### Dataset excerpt
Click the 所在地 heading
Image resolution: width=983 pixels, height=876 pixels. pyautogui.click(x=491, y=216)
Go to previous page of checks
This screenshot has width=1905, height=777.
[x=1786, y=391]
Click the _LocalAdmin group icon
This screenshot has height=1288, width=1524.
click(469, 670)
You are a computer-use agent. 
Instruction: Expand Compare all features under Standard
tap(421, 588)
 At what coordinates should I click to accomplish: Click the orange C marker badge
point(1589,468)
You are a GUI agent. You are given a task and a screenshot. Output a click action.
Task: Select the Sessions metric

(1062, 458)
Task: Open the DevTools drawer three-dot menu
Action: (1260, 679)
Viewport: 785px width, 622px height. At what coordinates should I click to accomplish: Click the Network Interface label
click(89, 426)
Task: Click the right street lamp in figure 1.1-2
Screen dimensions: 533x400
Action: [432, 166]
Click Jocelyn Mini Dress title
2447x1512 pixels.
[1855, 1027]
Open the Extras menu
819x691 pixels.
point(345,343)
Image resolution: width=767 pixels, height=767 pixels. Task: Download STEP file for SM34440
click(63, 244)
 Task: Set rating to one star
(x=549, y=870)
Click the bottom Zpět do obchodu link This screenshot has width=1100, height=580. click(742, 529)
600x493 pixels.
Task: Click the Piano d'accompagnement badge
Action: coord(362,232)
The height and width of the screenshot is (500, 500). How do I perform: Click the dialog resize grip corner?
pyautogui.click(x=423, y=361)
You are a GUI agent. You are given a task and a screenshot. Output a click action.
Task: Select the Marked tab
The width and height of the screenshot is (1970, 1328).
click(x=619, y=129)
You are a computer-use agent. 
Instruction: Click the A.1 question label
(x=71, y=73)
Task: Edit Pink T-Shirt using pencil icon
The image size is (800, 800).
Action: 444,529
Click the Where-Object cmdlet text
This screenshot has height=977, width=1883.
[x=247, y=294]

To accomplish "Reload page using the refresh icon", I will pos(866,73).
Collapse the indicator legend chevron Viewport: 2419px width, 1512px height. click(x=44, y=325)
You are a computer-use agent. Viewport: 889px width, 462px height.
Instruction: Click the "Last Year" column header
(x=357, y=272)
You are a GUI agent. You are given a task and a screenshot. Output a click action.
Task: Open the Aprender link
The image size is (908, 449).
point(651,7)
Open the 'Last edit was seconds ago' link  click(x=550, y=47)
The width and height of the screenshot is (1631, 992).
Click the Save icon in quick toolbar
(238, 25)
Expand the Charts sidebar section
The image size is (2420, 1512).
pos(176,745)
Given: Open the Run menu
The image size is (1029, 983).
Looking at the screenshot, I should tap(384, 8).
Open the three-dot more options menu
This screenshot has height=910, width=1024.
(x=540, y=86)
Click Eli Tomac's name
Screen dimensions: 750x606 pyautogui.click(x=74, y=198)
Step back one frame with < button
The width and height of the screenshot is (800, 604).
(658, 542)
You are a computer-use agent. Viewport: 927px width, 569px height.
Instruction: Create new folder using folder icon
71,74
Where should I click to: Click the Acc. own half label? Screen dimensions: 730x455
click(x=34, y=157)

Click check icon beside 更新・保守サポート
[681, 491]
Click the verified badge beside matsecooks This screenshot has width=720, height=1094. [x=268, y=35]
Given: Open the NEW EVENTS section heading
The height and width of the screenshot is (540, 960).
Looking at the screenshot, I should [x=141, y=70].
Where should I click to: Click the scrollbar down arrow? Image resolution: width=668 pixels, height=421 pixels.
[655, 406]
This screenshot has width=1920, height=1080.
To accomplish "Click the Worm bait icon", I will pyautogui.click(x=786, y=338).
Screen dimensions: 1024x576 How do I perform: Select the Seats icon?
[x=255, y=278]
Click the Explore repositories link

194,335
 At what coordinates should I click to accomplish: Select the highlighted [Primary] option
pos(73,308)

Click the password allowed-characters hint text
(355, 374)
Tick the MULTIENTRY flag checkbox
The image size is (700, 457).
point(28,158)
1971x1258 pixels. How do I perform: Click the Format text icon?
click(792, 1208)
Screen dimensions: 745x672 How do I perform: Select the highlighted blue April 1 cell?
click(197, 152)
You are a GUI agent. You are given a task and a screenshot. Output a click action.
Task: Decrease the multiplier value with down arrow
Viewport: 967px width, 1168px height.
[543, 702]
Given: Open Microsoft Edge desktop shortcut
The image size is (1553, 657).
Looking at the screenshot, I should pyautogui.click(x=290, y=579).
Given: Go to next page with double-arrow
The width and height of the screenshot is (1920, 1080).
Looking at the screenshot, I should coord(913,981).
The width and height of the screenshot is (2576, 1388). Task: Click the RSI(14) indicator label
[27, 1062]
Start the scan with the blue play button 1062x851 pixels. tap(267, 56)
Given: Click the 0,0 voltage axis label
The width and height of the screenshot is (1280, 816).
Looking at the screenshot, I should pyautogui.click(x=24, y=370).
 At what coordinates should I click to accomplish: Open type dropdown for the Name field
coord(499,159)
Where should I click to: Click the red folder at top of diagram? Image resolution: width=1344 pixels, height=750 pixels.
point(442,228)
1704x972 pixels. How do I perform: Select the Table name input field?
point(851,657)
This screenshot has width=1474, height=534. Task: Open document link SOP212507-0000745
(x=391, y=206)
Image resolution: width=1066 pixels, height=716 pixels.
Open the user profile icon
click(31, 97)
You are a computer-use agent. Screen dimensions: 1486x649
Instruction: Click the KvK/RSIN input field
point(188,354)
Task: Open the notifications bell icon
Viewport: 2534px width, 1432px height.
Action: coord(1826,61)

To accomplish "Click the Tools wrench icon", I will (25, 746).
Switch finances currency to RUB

### Exercise
Please extract every entry from the dataset excerpt above, copying each line without any changes.

### Finished exercise
Click the 所在地 heading
Image resolution: width=983 pixels, height=876 pixels. pyautogui.click(x=491, y=216)
Go to previous page of checks
This screenshot has width=1905, height=777.
[x=1786, y=391]
Click the _LocalAdmin group icon
This screenshot has height=1288, width=1524.
click(469, 670)
You are a computer-use agent. 
Instruction: Expand Compare all features under Standard
tap(421, 588)
 At what coordinates should I click to accomplish: Click the orange C marker badge
point(1589,468)
You are a GUI agent. You are given a task and a screenshot. Output a click action.
Task: Select the Sessions metric

(1062, 458)
Task: Open the DevTools drawer three-dot menu
Action: (1260, 679)
Viewport: 785px width, 622px height. At what coordinates should I click to accomplish: Click the Network Interface label
click(89, 426)
Task: Click the right street lamp in figure 1.1-2
Screen dimensions: 533x400
Action: [432, 166]
Click Jocelyn Mini Dress title
2447x1512 pixels.
[1855, 1027]
Open the Extras menu
819x691 pixels.
point(345,343)
Image resolution: width=767 pixels, height=767 pixels. Task: Download STEP file for SM34440
click(63, 244)
 Task: Set rating to one star
(x=549, y=870)
Click the bottom Zpět do obchodu link This screenshot has width=1100, height=580. click(742, 529)
600x493 pixels.
Task: Click the Piano d'accompagnement badge
Action: coord(362,232)
The height and width of the screenshot is (500, 500). How do I perform: Click the dialog resize grip corner?
pyautogui.click(x=423, y=361)
You are a GUI agent. You are given a task and a screenshot. Output a click action.
Task: Select the Marked tab
The width and height of the screenshot is (1970, 1328).
click(x=619, y=129)
You are a computer-use agent. 
Instruction: Click the A.1 question label
(x=71, y=73)
Task: Edit Pink T-Shirt using pencil icon
The image size is (800, 800).
Action: 444,529
Click the Where-Object cmdlet text
This screenshot has height=977, width=1883.
[x=247, y=294]

To accomplish "Reload page using the refresh icon", I will pos(866,73).
Collapse the indicator legend chevron Viewport: 2419px width, 1512px height. click(x=44, y=325)
You are a computer-use agent. Viewport: 889px width, 462px height.
Instruction: Click the "Last Year" column header
(x=357, y=272)
You are a GUI agent. You are given a task and a screenshot. Output a click action.
Task: Open the Aprender link
The image size is (908, 449).
point(651,7)
Open the 'Last edit was seconds ago' link  click(x=550, y=47)
The width and height of the screenshot is (1631, 992).
Click the Save icon in quick toolbar
(238, 25)
Expand the Charts sidebar section
The image size is (2420, 1512).
pos(176,745)
Given: Open the Run menu
The image size is (1029, 983).
Looking at the screenshot, I should tap(384, 8).
Open the three-dot more options menu
This screenshot has height=910, width=1024.
(x=540, y=86)
Click Eli Tomac's name
Screen dimensions: 750x606 pyautogui.click(x=74, y=198)
Step back one frame with < button
The width and height of the screenshot is (800, 604).
(658, 542)
You are a computer-use agent. Viewport: 927px width, 569px height.
Instruction: Create new folder using folder icon
71,74
Where should I click to: Click the Acc. own half label? Screen dimensions: 730x455
click(x=34, y=157)

Click check icon beside 更新・保守サポート
[681, 491]
Click the verified badge beside matsecooks This screenshot has width=720, height=1094. [x=268, y=35]
Given: Open the NEW EVENTS section heading
The height and width of the screenshot is (540, 960).
Looking at the screenshot, I should [x=141, y=70].
Where should I click to: Click the scrollbar down arrow? Image resolution: width=668 pixels, height=421 pixels.
[655, 406]
This screenshot has width=1920, height=1080.
To accomplish "Click the Worm bait icon", I will pyautogui.click(x=786, y=338).
Screen dimensions: 1024x576 How do I perform: Select the Seats icon?
[x=255, y=278]
Click the Explore repositories link

194,335
 At what coordinates should I click to accomplish: Select the highlighted [Primary] option
pos(73,308)

Click the password allowed-characters hint text
(355, 374)
Tick the MULTIENTRY flag checkbox
The image size is (700, 457).
point(28,158)
1971x1258 pixels. How do I perform: Click the Format text icon?
click(792, 1208)
Screen dimensions: 745x672 How do I perform: Select the highlighted blue April 1 cell?
click(197, 152)
You are a GUI agent. You are given a task and a screenshot. Output a click action.
Task: Decrease the multiplier value with down arrow
Viewport: 967px width, 1168px height.
[543, 702]
Given: Open Microsoft Edge desktop shortcut
The image size is (1553, 657).
Looking at the screenshot, I should pyautogui.click(x=290, y=579).
Given: Go to next page with double-arrow
The width and height of the screenshot is (1920, 1080).
Looking at the screenshot, I should coord(913,981).
The width and height of the screenshot is (2576, 1388). Task: Click the RSI(14) indicator label
[27, 1062]
Start the scan with the blue play button 1062x851 pixels. tap(267, 56)
Given: Click the 0,0 voltage axis label
The width and height of the screenshot is (1280, 816).
Looking at the screenshot, I should pyautogui.click(x=24, y=370).
 At what coordinates should I click to accomplish: Open type dropdown for the Name field
coord(499,159)
Where should I click to: Click the red folder at top of diagram? Image resolution: width=1344 pixels, height=750 pixels.
point(442,228)
1704x972 pixels. How do I perform: Select the Table name input field?
point(851,657)
This screenshot has width=1474, height=534. Task: Open document link SOP212507-0000745
(x=391, y=206)
Image resolution: width=1066 pixels, height=716 pixels.
Open the user profile icon
click(31, 97)
You are a computer-use agent. Screen dimensions: 1486x649
Instruction: Click the KvK/RSIN input field
point(188,354)
Task: Open the notifications bell icon
Viewport: 2534px width, 1432px height.
Action: coord(1826,61)

To accomplish "Click the Tools wrench icon", I will (25, 746).
Switch finances currency to RUB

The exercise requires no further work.